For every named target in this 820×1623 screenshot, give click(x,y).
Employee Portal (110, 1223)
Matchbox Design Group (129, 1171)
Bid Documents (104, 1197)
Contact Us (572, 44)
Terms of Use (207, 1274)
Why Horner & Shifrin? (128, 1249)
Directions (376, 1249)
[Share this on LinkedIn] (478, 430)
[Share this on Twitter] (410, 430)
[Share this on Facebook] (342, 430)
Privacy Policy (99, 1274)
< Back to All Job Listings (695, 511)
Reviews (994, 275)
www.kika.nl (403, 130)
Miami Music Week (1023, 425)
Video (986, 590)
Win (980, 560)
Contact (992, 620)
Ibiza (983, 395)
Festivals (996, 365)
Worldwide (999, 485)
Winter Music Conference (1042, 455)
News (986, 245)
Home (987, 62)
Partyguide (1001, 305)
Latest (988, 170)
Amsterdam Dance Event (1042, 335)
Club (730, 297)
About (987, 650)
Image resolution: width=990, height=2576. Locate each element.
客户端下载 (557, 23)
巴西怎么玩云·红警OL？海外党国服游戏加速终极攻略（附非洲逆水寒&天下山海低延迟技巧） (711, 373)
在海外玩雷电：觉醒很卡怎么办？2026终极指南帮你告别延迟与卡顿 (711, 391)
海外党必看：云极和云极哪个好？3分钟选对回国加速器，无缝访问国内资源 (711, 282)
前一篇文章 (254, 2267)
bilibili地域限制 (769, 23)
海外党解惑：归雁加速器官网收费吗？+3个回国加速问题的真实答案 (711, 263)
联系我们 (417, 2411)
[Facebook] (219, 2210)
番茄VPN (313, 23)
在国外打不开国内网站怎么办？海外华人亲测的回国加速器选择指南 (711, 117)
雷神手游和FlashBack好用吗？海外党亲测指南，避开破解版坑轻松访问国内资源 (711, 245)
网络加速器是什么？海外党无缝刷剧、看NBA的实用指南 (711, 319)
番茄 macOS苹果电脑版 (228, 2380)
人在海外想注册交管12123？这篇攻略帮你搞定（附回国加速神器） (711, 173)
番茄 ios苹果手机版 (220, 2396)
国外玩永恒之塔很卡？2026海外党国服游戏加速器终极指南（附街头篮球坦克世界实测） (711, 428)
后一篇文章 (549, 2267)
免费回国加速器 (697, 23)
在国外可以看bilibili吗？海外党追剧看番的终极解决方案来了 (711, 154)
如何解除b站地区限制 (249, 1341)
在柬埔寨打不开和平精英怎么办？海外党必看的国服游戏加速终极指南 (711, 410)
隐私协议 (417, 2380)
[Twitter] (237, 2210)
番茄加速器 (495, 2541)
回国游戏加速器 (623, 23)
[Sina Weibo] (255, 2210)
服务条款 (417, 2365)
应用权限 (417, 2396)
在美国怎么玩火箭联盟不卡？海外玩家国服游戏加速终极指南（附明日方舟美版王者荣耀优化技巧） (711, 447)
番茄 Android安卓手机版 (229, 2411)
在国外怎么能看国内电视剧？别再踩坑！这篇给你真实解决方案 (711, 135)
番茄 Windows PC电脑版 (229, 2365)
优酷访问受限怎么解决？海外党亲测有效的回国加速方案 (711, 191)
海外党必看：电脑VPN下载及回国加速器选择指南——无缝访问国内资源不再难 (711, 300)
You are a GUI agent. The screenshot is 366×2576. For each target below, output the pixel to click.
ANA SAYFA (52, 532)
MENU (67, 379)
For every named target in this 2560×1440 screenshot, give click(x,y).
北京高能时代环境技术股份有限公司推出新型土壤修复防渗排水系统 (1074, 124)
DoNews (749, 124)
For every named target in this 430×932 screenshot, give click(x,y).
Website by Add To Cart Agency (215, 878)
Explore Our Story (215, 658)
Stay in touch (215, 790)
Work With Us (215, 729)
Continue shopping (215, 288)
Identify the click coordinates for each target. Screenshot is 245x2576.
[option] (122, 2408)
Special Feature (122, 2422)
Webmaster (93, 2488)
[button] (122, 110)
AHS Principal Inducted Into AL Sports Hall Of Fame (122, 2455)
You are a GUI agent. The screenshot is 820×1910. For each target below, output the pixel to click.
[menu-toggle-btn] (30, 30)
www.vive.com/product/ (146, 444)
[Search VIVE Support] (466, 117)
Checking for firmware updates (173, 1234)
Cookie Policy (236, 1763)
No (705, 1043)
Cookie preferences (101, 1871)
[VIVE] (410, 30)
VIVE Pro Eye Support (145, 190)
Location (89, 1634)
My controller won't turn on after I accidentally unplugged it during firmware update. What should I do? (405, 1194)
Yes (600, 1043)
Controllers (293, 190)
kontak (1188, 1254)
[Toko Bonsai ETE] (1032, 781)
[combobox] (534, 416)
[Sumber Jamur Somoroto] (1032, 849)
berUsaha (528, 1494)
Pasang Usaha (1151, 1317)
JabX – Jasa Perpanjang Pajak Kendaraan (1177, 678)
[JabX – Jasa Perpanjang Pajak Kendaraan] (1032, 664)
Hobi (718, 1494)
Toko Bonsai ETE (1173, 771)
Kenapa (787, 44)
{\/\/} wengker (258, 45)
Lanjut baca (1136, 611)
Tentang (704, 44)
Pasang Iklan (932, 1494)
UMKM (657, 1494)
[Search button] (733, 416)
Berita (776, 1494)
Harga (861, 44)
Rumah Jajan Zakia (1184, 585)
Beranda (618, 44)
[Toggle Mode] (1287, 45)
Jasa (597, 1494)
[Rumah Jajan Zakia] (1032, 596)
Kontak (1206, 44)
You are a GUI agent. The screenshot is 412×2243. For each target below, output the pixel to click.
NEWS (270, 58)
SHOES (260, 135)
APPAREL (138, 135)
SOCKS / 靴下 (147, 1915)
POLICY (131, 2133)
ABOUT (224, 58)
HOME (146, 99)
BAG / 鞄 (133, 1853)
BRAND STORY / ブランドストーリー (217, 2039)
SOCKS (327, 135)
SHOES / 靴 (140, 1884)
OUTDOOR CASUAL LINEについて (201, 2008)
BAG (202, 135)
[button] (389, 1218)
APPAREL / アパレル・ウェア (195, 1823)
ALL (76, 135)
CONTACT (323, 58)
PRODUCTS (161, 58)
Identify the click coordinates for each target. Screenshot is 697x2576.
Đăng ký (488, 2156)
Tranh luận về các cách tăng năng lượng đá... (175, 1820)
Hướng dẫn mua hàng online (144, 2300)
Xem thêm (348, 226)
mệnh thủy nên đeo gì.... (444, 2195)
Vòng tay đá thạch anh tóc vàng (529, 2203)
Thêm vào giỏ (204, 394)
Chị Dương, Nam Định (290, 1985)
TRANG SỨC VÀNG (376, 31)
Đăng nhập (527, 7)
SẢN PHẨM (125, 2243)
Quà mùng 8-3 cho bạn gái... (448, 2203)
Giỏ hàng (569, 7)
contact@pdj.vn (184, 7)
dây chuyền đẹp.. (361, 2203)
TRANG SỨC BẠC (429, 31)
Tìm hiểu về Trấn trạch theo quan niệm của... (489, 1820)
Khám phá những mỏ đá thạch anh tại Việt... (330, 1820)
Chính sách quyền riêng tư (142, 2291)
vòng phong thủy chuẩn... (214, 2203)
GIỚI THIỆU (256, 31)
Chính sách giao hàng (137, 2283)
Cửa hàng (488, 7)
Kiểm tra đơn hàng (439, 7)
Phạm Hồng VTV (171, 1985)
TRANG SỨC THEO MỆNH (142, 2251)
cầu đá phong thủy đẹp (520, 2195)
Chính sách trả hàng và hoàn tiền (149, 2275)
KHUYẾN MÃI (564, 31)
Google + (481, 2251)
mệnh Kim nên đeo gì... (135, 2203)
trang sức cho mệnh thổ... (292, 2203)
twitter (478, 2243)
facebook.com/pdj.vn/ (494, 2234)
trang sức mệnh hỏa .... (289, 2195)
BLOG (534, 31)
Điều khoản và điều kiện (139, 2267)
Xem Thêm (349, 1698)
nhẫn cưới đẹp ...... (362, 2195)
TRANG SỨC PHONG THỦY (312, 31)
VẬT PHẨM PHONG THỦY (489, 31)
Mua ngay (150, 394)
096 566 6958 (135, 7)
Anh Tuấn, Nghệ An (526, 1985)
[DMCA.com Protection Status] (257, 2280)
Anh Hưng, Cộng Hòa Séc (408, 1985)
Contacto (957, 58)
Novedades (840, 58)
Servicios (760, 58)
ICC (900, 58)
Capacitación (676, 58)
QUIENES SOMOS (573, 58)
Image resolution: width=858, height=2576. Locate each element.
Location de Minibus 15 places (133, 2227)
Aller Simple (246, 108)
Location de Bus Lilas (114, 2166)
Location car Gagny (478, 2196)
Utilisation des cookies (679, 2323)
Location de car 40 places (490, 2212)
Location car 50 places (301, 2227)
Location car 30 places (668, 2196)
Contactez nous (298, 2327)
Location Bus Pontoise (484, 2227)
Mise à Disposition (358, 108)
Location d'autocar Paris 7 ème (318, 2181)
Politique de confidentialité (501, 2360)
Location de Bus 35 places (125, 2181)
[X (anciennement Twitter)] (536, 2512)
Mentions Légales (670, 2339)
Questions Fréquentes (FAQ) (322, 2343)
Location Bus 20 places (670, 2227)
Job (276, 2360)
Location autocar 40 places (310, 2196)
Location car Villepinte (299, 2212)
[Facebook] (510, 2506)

About this task. Write out only the lines that run from the line containing "For every named target in this 430×932" through the line containing "[Search VIVE Support] (466, 117)", both included, exactly as they appear above.

Exercise solution.
For every named target in this 430×932 screenshot, give click(x,y).
Website by Add To Cart Agency (215, 878)
Explore Our Story (215, 658)
Stay in touch (215, 790)
Work With Us (215, 729)
Continue shopping (215, 288)
Identify the click coordinates for each target. Screenshot is 245x2576.
[option] (122, 2408)
Special Feature (122, 2422)
Webmaster (93, 2488)
[button] (122, 110)
AHS Principal Inducted Into AL Sports Hall Of Fame (122, 2455)
You are a GUI agent. The screenshot is 820×1910. For each target below, output the pixel to click.
[menu-toggle-btn] (30, 30)
www.vive.com/product/ (146, 444)
[Search VIVE Support] (466, 117)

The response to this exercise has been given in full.